■ **Work to be completed**:
Filter the entries, keeping every line with the word "Pick".

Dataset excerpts
======

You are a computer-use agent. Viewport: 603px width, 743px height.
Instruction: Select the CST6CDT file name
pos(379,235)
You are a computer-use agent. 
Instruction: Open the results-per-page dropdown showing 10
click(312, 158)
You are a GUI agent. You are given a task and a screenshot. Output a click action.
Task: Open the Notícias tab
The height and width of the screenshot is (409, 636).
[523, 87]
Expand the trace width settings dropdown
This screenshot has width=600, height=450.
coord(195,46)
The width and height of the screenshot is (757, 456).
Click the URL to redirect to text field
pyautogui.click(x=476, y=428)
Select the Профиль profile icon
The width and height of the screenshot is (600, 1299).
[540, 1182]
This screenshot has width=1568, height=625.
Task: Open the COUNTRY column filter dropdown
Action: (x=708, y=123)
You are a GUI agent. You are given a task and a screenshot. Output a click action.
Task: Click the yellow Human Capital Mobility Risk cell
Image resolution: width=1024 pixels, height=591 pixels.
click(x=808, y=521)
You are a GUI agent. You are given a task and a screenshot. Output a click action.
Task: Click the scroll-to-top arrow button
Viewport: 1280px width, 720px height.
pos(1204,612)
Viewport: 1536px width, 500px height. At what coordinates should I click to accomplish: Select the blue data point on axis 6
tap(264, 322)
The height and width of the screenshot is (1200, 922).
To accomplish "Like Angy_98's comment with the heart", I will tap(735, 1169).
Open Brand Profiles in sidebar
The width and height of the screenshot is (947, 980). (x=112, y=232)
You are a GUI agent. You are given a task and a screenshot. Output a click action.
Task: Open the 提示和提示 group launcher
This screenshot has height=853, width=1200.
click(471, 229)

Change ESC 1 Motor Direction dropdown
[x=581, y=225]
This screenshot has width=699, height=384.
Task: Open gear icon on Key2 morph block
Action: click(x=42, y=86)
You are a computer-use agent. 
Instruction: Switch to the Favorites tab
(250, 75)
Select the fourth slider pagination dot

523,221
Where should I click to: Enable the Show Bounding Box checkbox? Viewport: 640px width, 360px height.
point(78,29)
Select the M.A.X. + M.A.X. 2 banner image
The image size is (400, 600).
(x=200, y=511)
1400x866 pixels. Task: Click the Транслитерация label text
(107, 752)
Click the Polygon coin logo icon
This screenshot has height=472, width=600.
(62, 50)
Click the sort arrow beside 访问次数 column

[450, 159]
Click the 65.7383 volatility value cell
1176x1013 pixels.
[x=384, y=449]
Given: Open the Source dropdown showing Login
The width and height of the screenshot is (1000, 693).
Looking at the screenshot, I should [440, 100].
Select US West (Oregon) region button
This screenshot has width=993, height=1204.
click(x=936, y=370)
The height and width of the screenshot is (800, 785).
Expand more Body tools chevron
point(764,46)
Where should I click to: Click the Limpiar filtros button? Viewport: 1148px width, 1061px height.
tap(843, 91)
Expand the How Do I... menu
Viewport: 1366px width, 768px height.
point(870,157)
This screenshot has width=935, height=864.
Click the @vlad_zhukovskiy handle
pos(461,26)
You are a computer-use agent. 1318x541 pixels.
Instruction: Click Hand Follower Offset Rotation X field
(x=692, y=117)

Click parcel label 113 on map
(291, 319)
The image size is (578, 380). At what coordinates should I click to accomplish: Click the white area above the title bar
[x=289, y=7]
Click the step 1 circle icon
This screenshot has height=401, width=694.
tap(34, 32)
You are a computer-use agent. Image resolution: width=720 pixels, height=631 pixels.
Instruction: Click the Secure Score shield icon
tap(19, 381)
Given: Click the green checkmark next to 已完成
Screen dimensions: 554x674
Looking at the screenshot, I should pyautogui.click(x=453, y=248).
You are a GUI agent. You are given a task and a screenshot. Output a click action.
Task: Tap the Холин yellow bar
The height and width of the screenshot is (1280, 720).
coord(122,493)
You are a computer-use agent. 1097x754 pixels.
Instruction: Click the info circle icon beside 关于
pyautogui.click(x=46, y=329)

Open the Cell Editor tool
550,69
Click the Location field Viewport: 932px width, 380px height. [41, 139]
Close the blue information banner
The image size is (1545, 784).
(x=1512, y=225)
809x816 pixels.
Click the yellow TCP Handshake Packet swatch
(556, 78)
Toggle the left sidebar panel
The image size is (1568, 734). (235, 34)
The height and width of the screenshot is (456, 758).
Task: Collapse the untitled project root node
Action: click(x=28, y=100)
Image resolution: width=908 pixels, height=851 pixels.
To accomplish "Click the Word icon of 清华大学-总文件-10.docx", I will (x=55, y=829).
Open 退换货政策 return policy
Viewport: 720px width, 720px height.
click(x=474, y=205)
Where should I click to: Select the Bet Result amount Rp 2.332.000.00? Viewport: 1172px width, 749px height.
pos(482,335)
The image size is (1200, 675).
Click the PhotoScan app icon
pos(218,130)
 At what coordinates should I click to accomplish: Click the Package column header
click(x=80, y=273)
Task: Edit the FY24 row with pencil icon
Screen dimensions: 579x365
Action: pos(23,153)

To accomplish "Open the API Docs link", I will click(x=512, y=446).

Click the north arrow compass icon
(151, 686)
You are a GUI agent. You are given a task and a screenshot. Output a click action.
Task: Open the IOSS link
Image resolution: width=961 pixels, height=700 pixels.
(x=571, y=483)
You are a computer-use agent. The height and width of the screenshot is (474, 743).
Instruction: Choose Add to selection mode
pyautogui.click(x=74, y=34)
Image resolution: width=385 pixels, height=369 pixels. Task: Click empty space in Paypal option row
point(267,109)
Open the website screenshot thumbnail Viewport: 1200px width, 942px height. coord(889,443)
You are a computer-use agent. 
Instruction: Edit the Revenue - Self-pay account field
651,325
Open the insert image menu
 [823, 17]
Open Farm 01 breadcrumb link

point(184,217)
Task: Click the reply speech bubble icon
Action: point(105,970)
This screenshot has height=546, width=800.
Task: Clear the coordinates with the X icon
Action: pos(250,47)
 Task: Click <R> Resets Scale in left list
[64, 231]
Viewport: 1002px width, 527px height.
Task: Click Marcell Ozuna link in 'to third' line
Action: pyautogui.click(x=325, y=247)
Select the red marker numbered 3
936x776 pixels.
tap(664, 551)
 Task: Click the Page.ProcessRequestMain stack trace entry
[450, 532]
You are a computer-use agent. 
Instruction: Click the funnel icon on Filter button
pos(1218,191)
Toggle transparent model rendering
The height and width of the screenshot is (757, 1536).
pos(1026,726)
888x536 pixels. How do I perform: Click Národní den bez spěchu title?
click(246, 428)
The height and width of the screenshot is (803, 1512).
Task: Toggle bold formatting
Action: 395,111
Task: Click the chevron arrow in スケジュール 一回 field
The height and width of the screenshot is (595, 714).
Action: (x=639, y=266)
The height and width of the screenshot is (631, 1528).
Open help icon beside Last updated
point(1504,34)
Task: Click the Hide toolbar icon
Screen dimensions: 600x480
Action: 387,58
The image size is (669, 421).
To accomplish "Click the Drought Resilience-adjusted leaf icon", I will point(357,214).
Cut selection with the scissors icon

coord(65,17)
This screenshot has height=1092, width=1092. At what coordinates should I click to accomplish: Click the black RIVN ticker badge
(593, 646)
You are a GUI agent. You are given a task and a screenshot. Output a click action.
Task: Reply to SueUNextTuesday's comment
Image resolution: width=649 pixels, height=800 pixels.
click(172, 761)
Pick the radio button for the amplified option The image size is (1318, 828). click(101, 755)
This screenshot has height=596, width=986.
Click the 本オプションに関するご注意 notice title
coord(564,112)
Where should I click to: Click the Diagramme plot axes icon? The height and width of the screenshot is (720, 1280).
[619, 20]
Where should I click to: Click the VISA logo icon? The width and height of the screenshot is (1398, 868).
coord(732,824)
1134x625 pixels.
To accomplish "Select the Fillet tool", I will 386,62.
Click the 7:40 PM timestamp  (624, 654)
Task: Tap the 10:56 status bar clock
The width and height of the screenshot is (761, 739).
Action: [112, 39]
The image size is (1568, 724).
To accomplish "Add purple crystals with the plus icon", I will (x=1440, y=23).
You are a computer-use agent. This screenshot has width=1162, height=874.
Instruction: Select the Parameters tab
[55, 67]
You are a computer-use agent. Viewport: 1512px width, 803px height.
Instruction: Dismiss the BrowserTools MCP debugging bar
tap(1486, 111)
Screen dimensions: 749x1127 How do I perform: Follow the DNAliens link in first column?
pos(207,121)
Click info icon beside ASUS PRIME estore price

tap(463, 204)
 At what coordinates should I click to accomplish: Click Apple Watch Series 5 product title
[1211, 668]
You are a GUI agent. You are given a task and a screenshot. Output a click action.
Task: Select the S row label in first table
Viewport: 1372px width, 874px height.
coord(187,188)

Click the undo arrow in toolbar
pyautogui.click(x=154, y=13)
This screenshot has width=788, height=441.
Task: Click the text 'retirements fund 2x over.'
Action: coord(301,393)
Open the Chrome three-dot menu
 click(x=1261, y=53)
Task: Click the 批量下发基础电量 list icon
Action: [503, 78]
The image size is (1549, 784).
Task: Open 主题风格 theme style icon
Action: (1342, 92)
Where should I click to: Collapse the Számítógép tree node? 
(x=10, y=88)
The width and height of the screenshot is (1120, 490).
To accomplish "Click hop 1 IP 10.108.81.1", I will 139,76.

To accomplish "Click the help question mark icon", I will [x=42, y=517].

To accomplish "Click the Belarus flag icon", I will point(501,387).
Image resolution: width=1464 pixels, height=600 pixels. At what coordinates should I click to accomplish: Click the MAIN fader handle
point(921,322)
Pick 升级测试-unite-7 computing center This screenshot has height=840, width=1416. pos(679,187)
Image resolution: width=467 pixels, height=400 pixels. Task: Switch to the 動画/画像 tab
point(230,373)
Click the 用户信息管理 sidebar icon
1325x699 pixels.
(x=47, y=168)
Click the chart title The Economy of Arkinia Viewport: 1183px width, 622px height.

======

■ **Result below**:
Pick the radio button for the amplified option The image size is (1318, 828). click(101, 755)
Pick 升级测试-unite-7 computing center This screenshot has height=840, width=1416. pos(679,187)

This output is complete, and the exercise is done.